I also try to be self aware and think to myself “am I valid to feel this way? Am I focusing on the negative instead of the positives? Am I blocking my own good experiences by feeling how I feel about people? Am I generalizing and viewing things from a biased perspective? Am I too judgmental?” & I try to see if maybe there’s another way to be or feel but I usually just end up feeling exactly how i always feel about people and the world.
Occasionally I do gain some good perspective from talking to other people though or I learn something or I build a meaningful connection.
I just am wondering if I am always going to feel this way about people and the world. I’ve felt this way a long time. I just want to build wealth and separate myself from the f***ery.
Before y’all say s*** Ik this s*** is long but when are my threads not long let’s be fr
“I just feel a disdain for most humans.”
answered your own q!
Yeah but I’m saying like..is it wrong that I feel that way? Like should I not feel that way?

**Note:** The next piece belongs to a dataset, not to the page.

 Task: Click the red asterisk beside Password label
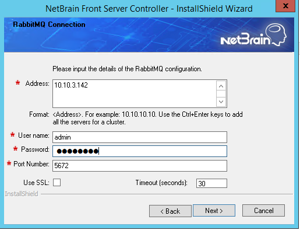(15, 149)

I try to feel different because sometimes I feel like thinking or embracing that mindset makes me feel kind of negative/nihilistic…but then I always end up coming back to feeling that way about ppl/the world
@op , you can start being curious about everything. Okay, the people you've come across are annoying. Why? You feel a disdain. Why? Explore yourself and look at the situations from those lenses
you done shrooms yet bro?
Yeah but I’m saying like..is it wrong that I feel that way? Like should I not feel that way?
I try to feel different because sometimes I feel like thinking or embracing that mindset makes me feel kind of negative/nihilistic…but then I always end up coming back to feeling that way about ppl/the world
It’s a funny question it’s ur life outlook u decide 😂 personally it comes across odd to me but it’s not unusual. plenty of ppl share your disdain for others
People are s*** sometimes but what are you gonna do huh
The best plan I’ve figured out is to try to build relationships with those I think aren’t s*** and disregard the rest but even that ain’t fool proof
U right tho
A little of column A, a little of column B
Lol yeah I think so too but idk
Hey op, how's the water? (great 9min video from a legend RIP, dont even have to watch just listen)
@op , you can start being curious about everything. Okay, the people you've come across are annoying. Why? You feel a disdain. Why? Explore yourself and look at the situations from those lenses
It’s not even like just people I’ve come across in my personal life, I feel like most personalities I see even online or on platforms I find annoying too. S*** I even find some of my friends and fam annoying I just tolerate them because we mutually care about each other.
I ask myself why I feel that disdain and I don’t always have an answer it’s just there.
you done shrooms yet bro?
Yeah bro I’ve done shrooms and LSD both.
Honestly don’t think I’m in a place where I can do psychedelics again think I may have a bad trip or emotional break down or some s***. And I don’t like being that high for that long.
Bad way to live
Any advice or other perspective on how to not feel like this then?
Yeah bro I’ve done shrooms and LSD both.
Honestly don’t think I’m in a place where I can do psychedelics again think I may have a bad trip or emotional break down or some s***. And I don’t like being that high for that long.
smart
smart
I also don’t want to say some crazy s*** to my fam or my girl if I did trip. I usually get hyper compassionate and emotional when I do shrooms. Makes me feel out of control.
Any advice or other perspective on how to not feel like this then?
Be open minded and understand you don’t really know these people enough to hate them
I also don’t want to say some crazy s*** to my fam or my girl if I did trip. I usually get hyper compassionate and emotional when I do shrooms. Makes me feel out of control.